Proper biomechanics demand a lot of things, one of which is a person’s ability to maintain proper muscular length-tension relationships. As is the case with any joint, a postural abnormality and pain can develop when a muscle is tight while its antagonist is lengthened and weak. The pelvis involves a number of muscles that allow it to tilt anteriorly, posteriorly, and laterally. If a sizable disparity in those length-tension relationships emerge, then pain ranging from nagging low back pain to something more severe, such as piercing or radiating pain in the buttocks and legs can result. In this article, I’m going to be specifically exploring how the pelvis can become fixed in a lateral tilt and what can be done to both identify and correct the problem.
So what is lateral pelvic tilt and how is it best identified? Lateral pelvic tilt can best be described as simultaneously involving two motions: hip hiking and hip dropping. When compared to a neutral pelvic position, where the iliac crests appear level, hip hiking requires that the hip on one side is raised above a neutral position, while the other iliac crest must drop below a neutral level. When standing as evenly as possible, one should be able to determine with a mirror or another set of eyes whether or not their iliac crests appear level. But where are these iliac crests, you ask? The iliac crest is a term used to describe the pelvic border that stretches from the anterior superior iliac spine to the posterior superior iliac spine. Part of the anterior portion can be felt as the bony point of the pelvis situated beneath the oblique while the posterior portion is laterally offset from the base of the spine. If necessary, practice tilting the pelvis forwards and backwards with your hands on your hips to determine their respective locations.

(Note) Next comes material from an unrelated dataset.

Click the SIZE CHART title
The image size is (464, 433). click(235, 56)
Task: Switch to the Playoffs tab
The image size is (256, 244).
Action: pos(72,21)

Another important, albeit indirect, screening method requires scrutinizing the walking gait. If there is weakness in the gluteus medius or the tensor fasciae latae, then the gait is characterized by a lateral shift of the trunk when the opposite leg swings forward. A similar conclusion could be reached by standing on one leg with the opposite leg flexed to 90 degrees at the knee and the hip and then assessing the opposite hip’s position. If the hip drops then the abductors are likely weak. Let’s now take a closer look at some of the common dysfunctions that accompany hip hiking and hip dropping.
First and foremost, for hip hiking to take place one most likely has a tight quadratus lumborum, which is a muscle that connects the lumbar vertebrae to the iliac crest and is primarily used in extension and lateral flexion of the lumbar spine. As a result, the hiked side must create adduction in the hip, which likely means that the adductors are tight as well. Consequently, the hip abductors, namely the gluteus medius, are likely to be in a lengthened and possibly weakened position.
On the other side, the dropped hip is likely to have a lengthened quadratus lumborum and a tight gluteus medius, which connects the ilium to the top of the femur. Due to this position, the dropped hip must therefore be in abduction. This then places the hip adductors in a lengthened and possibly weakened position. Another potential contributor to the hip drop could be a tight tensor fasciae latae muscle, which connects the iliac crest to the iliotibial band. Now that the typical dysfunctions have been clarified, what is recommended in terms of treatment?
Before proceeding, I advise everyone with marked pain to consult a physician before initiating any self-treatment program. With that said, the simplest fix for those with only a slight impairment might only require a subtle alteration in posture and walking mechanics. In other words, practice standing with the weight evenly distributed over the feet and with the pelvis in a neutral position. This may seem painfully obvious, but too many people are unaware that they stand in “postural adduction” which is when the hips are shifted outward and the weight bearing leg sits underneath the hiked and shifted hip. If symptoms are a little more pronounced, then some other provisions that include stretching and strengthening will be necessary. When walking, one should use a walking stick or a cane in an effort to support the weak gluteus medius. This should only be necessary in the beginning stages of treatment so as to better manage the pain. If sleeping in an adducted position is painful, then a pillow between the knees might be appropriate. On the side of the dropped hip, one should stretch the tensor fasciae latae by standing on one foot on a sturdy platform 2-4 inches thick and with the other foot on the floor. Be sure that the knees and feet are facing forward. Next, posteriorly tilt the pelvis and hold for 20-30 seconds. Corrective exercise is certainly a vital component to eliminating any movement impairment. Those who have experienced some pronounced pain would be advised to start conservatively in their corrective exercise. Hip abduction exercises from a prone or supine position are recommended initially. Progress to a side-lying position once 20 pain-free repetitions with a full range of motion can be performed in the introductory positions. Eventually, one should move to standing exercises where one places a leg on a 2-4 inch platform to practice dropping the hip so the foot touches the floor and then hiking it back up to a neutral position by recruiting the gluteus medius.
Hopefully, this article has helped clarify the ways to identify and understand lateral pelvic tilt and what can best be done to correct it. I’m confident that with a little diligence and patience your lateral pelvic tilt will soon become a thing of the past.